Though the martial image of high-stepping soldiers is not one I tend to associate with our nation’s Founders’ distrust of a standing Army, I’m not against a victory celebration. So I propose we declare victory in Afghanistan, bring home our 14,000 troops and hold a victory parade.
We defeated the enemy in Afghanistan. We killed or captured the terrorists who planned, plotted, or aided in the Sept. 11, 2001 terrorist attacks. We killed the ringleader, Usama bin Laden. We disrupted the terrorists’ camps where they plotted and trained. We dislodged the Taliban government that aided and abetted bin Laden.
We just don’t know how to appreciate a good thing. A big part of our foreign policy failures is not knowing when and how to declare victory. So, why not a parade? Bring the troops home and declare the victory that should have been declared years ago.
The only reason victory is elusive in Afghanistan is that presidents continue to have an impossible definition of victory. If victory is creating a nation where no real nation has ever existed, then no victory will ever occur.
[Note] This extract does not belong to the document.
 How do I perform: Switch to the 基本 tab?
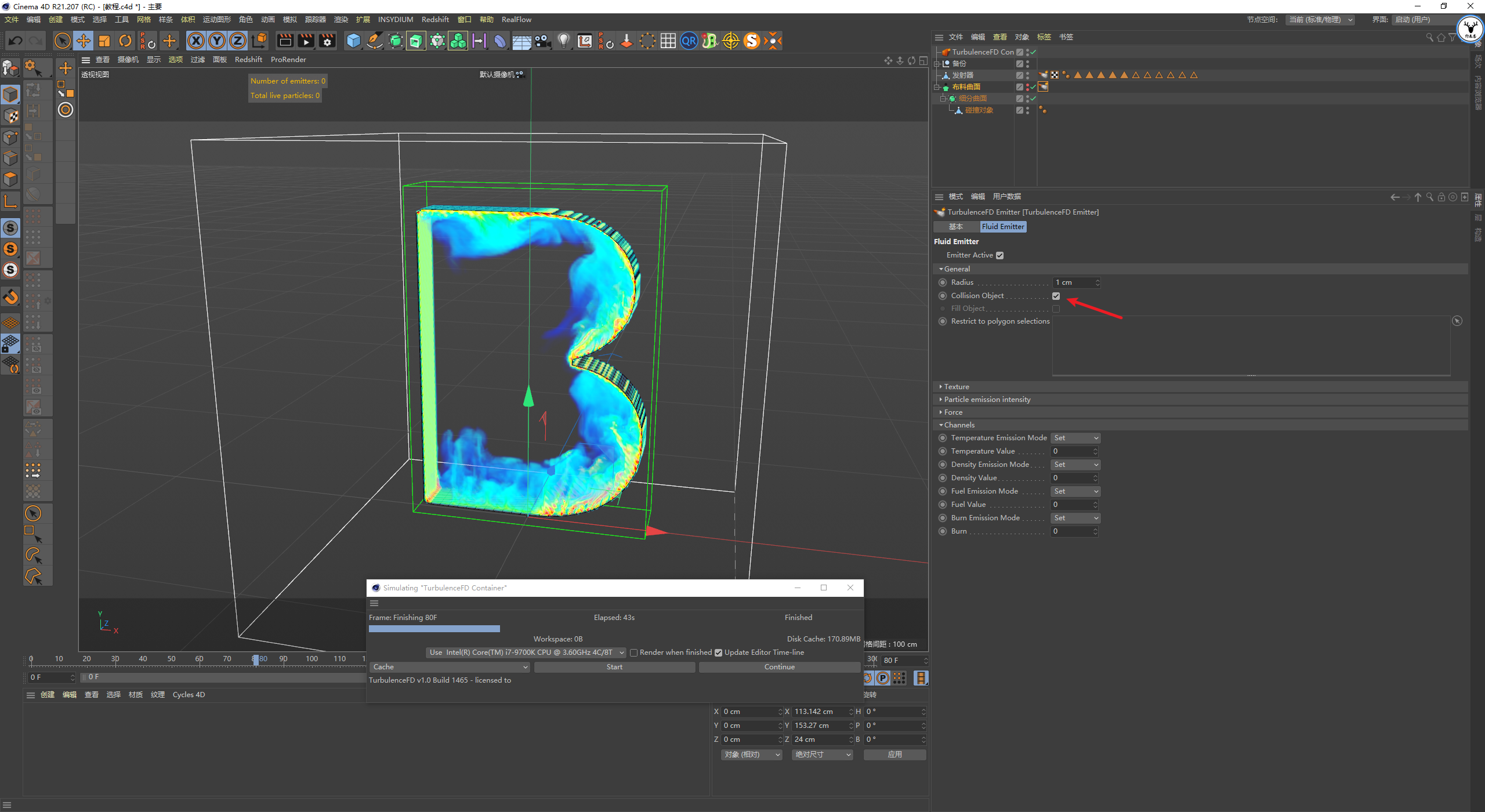tap(955, 227)
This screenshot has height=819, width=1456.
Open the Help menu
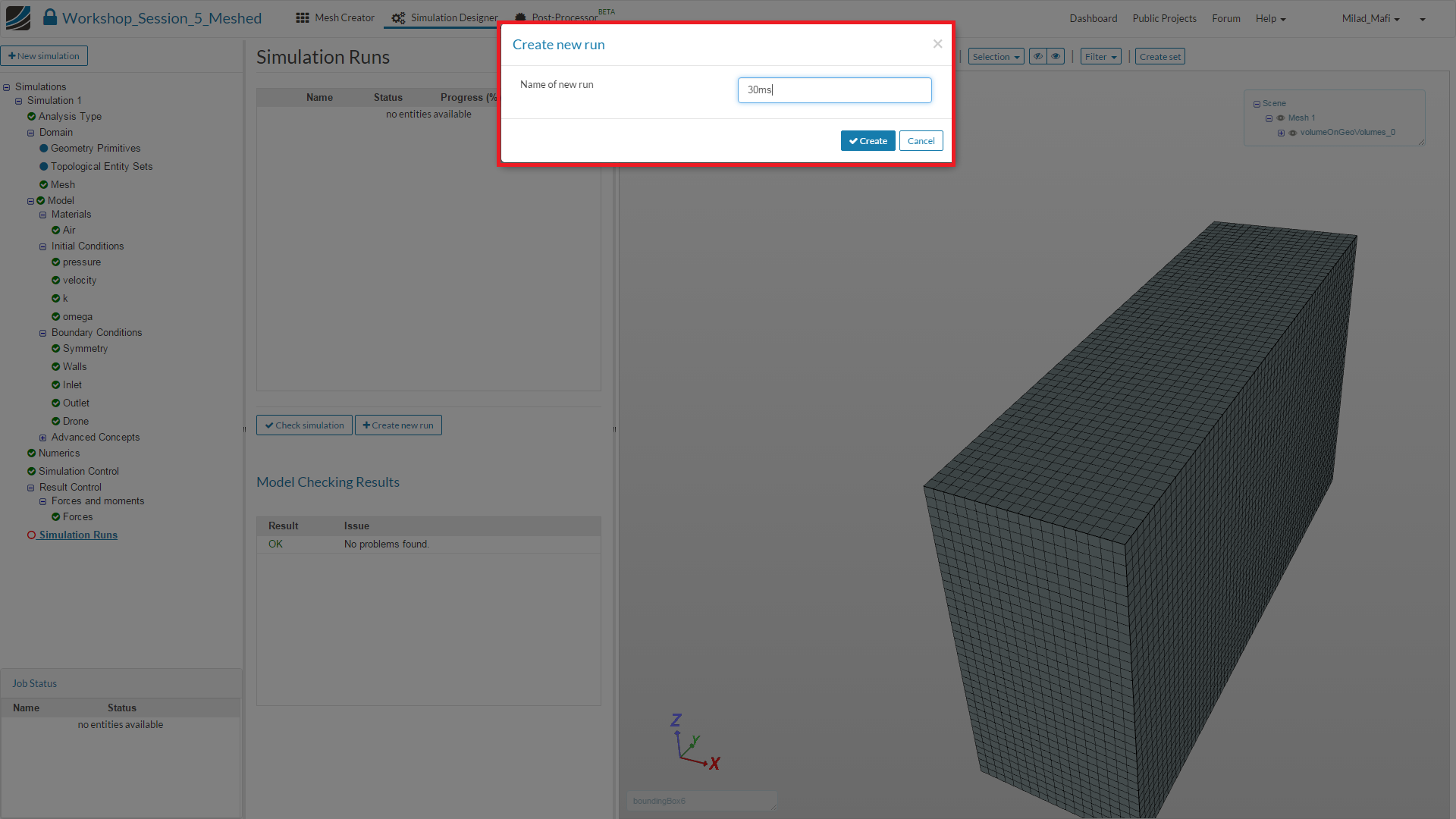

If victory requires the disparate tribes and regional factions of Afghanistan to have more allegiance to a regime in Kabul than to their local tribal leaders, then victory will never come.
We spend about $50 billion a year in Afghanistan. When quizzed in the Senate Foreign Relations Committee recently, undersecretaries of Defense and State could not answer the most rudimentary of questions concerning the war.